Tomatoes exemplify these challenges. As a highly perishable horticultural commodity traded fresh and processed across borders, tomatoes move through multi-tiered supply networks that include growers, local aggregators, packers, cold-chain logistics providers, processors, importers, wholesalers, and retailers. Maintaining quality from harvest to destination is critically dependent on time–temperature control (pre-cooling, refrigerated storage, and transport) to slow physiological decay and microbial growth; lapses during any handoff can irreversibly degrade eating quality and processing yield (Mercier et al., 2017; FAO, 2009).

A central determinant of tomato quality is soluble solids content (SSC), expressed as °Brix. SSC correlates with sweetness and processing performance, and it is a key contractual parameter in the processed tomato industry. Higher SSC reduces evaporation costs and improves paste yield, while consumers associate higher SSC with better flavour in fresh tomatoes (Wu et al., 2022). Conventional refractometry for Brix measurement is often destructive and performed on samples away from the transaction point, while emerging non-destructive optical methods are not yet universally deployed (Li et al., 2024; Kabaş et al., 2024). Because Brix varies by cultivar, maturity, and post-harvest handling, buyers who cannot verify SSC ex ante face adverse selection risks, while high-quality sellers struggle to credibly signal their advantage—particularly in international logistics chains where documentation and traceability are fragmented (Cui et al., 2022).

Reducing such asymmetries is crucial. For buyers, reliable access to upstream quality data lowers the probability of hidden low-quality inputs, cuts inspection and dispute resolution costs, and improves procurement planning and logistics. For sellers, credible disclosure of Brix and handling conditions enables price premia, strengthens trust, and facilitates access to higher-value markets. More broadly, supply chains with improved information symmetry exhibit lower risk premiums, tighter contractual tolerances, and higher throughput value (De la Peña et al., 2024).

Blockchain technology offers an architectural pathway to address these challenges. A permissioned blockchain can provide an immutable, time-stamped ledger of quality measurements (e.g., SSC/Brix), sensor-derived cold-chain data, custody transfers, and contractual events, all accessible to authorized parties. Smart contracts can encode pricing clauses contingent on verified Brix thresholds, automate claims workflows, and release payments when quality conditions are met. Recent research highlights blockchain’s potential to enhance traceability, transparency, and trust in agri-food chains, with growing evidence of its role in mitigating information asymmetry, especially when integrated with IoT sensing and analytics (Ellahi et al., 2024; Pakseresht et al., 2024).

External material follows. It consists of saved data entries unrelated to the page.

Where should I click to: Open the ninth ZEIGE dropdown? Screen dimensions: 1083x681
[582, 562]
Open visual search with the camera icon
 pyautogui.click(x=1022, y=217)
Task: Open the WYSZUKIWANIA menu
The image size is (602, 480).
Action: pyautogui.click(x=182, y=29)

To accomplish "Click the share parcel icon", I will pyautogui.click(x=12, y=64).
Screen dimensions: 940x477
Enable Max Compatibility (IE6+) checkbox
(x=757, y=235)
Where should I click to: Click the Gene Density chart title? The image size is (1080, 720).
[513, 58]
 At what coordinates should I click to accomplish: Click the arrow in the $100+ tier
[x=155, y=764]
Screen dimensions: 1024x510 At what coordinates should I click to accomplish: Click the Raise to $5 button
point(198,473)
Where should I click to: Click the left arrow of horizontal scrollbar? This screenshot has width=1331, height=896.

Tomato-specific studies, such as blockchain-backed management of Italian tomato supply chains, already demonstrate both the relevance and feasibility of such applications (Safeer et al., 2024).

In this study, we build on these insights to make three contributions. First, we conduct a literature review on blockchain applications for mitigating information asymmetry in agri-food chains, identifying the research gaps that justify a focused investigation into Brix-based tomato trade. Second, we adapt a market equilibrium framework to compare conventional trading mechanisms with blockchain-enabled scenarios, analysing how information frictions affect price formation, risk allocation, and welfare outcomes. Third, we perform an empirical evaluation of the two scenarios, quantifying the potential gains from blockchain adoption in terms of reduced buyer risk, improved seller signalling, and enhanced chain efficiency. The paper concludes by synthesizing theoretical and empirical findings, drawing practical implications for stakeholders, and outlining directions for future research and policy design.

The problem of asymmetric information has long been recognized in agricultural trade, where producers possess more information about product quality than buyers. This imbalance leads to inefficiencies such as adverse selection and risk premiums in contracting (Akerlof, 1970). In perishable food chains, asymmetric information is particularly acute because quality attributes such as freshness, safety, and nutritional value are unobservable ex ante and often degrade during logistics. Empirical studies confirm that such frictions erode trust between trading partners and undermine incentives for quality improvement (Soto-Silva et al., 2016).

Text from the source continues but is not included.